__WHAT THIS TASK INVOLVES__: Which lines of the items below contain the string "width"? Copy each of those lines, matching case exactly.
-------- RECORDS FOR THE TASK --------
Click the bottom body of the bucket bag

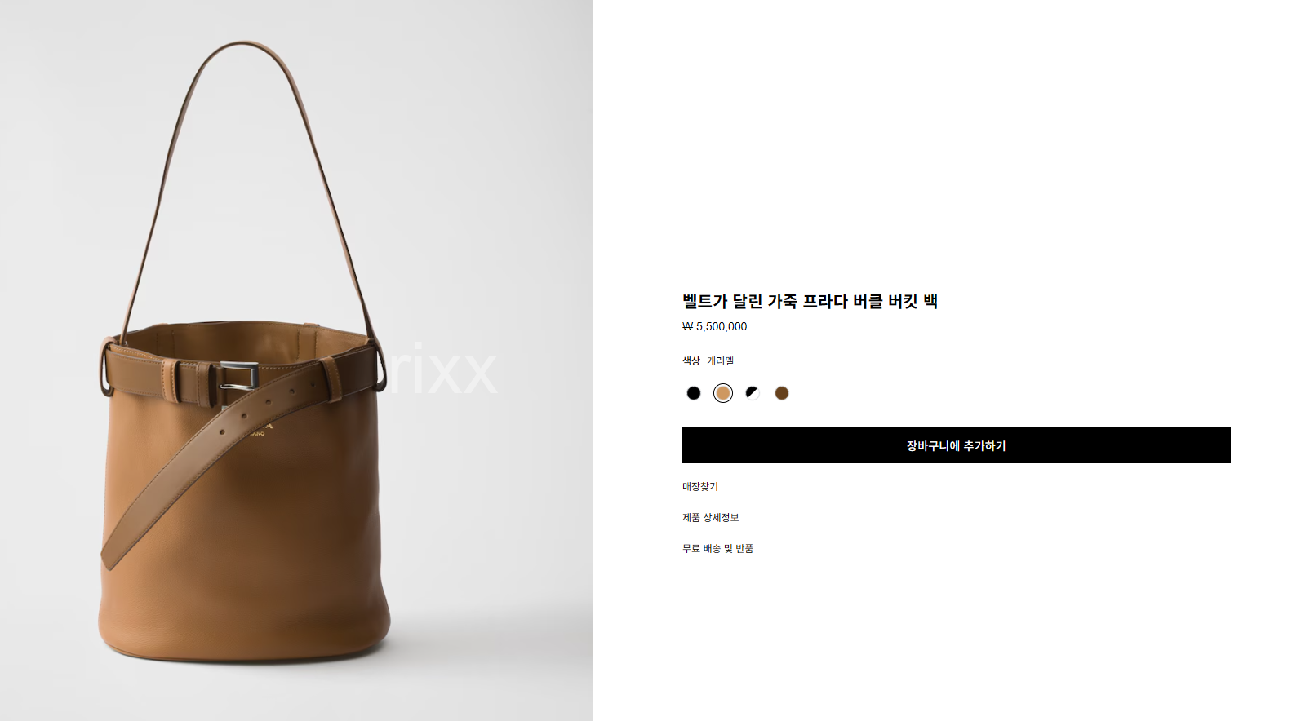(x=243, y=604)
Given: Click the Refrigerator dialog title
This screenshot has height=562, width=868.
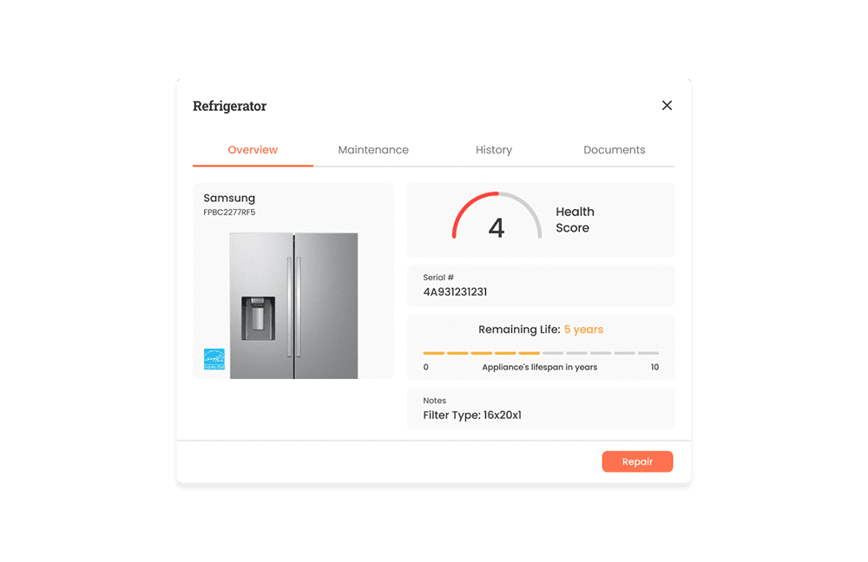Looking at the screenshot, I should pyautogui.click(x=229, y=106).
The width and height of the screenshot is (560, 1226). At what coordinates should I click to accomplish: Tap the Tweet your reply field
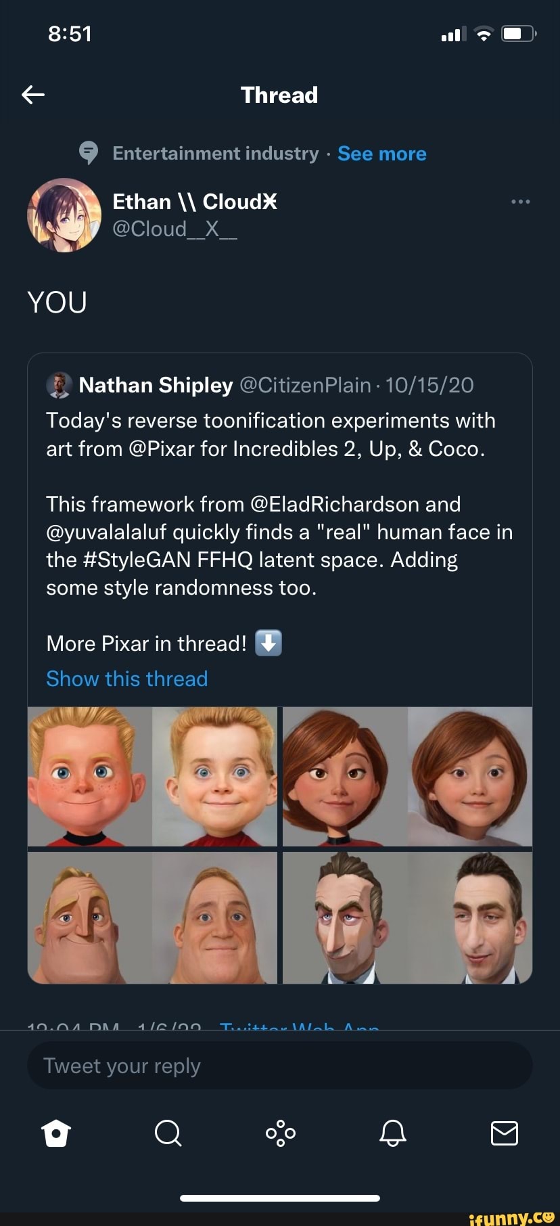(x=279, y=1066)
--------
__ANSWER TO THE TASK__:
This screenshot has height=562, width=868.
The width and height of the screenshot is (560, 1226). At what coordinates should I click to accomplish: Tap the Tweet your reply field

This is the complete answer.